CONSIGNES:
(1) Dans le texte sur Le champignon des Carpathes, quel rôle Jenny jouera-t-elle dans la pièce ?
(2) Pouvez-vous résumer en deux phrases le texte sur Le champignon des Carpathes ?

TEXTE PROPOSÉ:
○ ○ ○
L’argument : "Il était une fois Tchernobyl...". Catastrophe dans la vallée du Rhône : une explosion nucléaire a fait de nombreuses victimes. Une jeune fille est sauvée par miracle, c’est l’actrice qui doit jouer Ophélie et que tout le monde attend... A Paris, Marie ramasse un champignon dans un Champ de Mars couvert de neige et le protège soigneusement de la lumière. Son frère Robert trouve un travail d’électricien dans un théâtre, celui-là même où doit se jouer Hamlet. Jeremy Fairfax, un metteur en scène américain oublié depuis longtemps, ne vit que pour Shakespeare et récite sans cesse les vers d’Hamlet. Jenny tient une librairie et travaille avec Marie. Grâce à Robert, Jenny apprend que son père, Jeremy Fairfax, qu’elle a perdu de vue, est à Paris. Elle va le voir et jouera la mère d’Hamlet dans la pièce. Quant à Marie, elle boit du lait de son champignon qui guérit tout ; mais Ludovic, son ami, veut profiter de ses bienfaits pour monter un commerce douteux. Robert vole le champignon et le dépose à la clinique pour Ophélie dont l’état empire de jour en jour. Les scientifiques ne croient pas aux vertus du champignon et Ophélie meurt... Marie et Robert se promènent au bord de l’eau.
Notre avis : Tourné dans un Paris hivernal deux ans après la catastrophe de Tchernobyl, Le champignon des Carpathes, avec les airs de film de science-fiction un peu fauché qu’il adopte par moments, n’est pas sans évoquer le climat qui règne dans les oeuvres de Jacques Tourneur, cinéaste que Biette affectionnait particulièrement.
○ ○ ○
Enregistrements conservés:

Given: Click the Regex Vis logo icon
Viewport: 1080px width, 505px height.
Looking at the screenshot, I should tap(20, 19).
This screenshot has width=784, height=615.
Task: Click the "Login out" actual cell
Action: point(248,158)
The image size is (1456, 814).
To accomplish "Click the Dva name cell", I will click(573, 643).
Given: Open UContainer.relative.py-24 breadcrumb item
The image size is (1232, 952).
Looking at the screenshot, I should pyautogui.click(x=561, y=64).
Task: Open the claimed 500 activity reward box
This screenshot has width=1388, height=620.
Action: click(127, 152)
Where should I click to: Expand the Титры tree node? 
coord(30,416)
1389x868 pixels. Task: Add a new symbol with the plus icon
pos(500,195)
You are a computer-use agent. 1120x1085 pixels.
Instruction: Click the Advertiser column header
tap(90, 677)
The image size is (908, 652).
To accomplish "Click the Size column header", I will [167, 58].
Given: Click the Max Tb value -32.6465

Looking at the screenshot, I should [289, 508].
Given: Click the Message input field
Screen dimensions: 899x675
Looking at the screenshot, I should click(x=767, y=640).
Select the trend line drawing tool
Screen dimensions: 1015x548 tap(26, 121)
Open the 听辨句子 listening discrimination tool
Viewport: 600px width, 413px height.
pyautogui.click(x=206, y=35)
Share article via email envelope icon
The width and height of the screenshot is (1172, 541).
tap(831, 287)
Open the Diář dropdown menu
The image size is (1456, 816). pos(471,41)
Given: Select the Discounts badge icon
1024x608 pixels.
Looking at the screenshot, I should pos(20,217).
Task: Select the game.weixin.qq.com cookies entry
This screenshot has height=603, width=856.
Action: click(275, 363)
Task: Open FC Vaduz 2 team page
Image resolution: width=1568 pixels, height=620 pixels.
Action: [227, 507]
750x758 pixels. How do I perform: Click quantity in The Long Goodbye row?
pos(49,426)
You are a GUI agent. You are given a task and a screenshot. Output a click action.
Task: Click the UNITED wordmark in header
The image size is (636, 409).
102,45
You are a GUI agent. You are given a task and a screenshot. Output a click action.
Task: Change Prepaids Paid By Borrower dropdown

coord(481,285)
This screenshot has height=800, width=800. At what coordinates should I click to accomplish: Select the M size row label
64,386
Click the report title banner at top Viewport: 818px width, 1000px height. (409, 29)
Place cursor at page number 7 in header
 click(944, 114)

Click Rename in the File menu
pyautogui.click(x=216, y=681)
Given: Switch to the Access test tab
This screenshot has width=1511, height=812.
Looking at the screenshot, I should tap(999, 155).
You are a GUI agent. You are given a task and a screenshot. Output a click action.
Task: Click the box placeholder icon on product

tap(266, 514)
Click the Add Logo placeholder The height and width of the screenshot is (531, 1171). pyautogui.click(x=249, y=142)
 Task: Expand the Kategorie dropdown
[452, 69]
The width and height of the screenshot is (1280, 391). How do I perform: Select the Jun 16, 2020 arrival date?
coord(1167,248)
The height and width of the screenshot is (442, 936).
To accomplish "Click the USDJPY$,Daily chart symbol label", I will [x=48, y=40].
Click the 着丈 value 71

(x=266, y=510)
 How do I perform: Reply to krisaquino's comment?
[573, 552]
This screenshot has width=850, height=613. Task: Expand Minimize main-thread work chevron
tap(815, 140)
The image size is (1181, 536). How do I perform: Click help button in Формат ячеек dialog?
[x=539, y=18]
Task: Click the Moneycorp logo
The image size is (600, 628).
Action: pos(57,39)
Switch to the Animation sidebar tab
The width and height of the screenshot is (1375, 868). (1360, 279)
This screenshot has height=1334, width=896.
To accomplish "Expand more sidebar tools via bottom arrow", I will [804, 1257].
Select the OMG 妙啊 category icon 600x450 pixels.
○ ○ ○
CORRIGÉ:
(1) La mère d'Hamlet.

(2) Après une explosion nucléaire dans la vallée du Rhône, Marie trouve à Paris un champignon qui guérit tout, et son frère Robert, électricien dans le théâtre où doit se jouer Hamlet, le vole pour le déposer à la clinique pour Ophélie, qui meurt pourtant. Tourné dans un Paris hivernal deux ans après Tchernobyl, le film évoque par moments le climat des œuvres de Jacques Tourneur.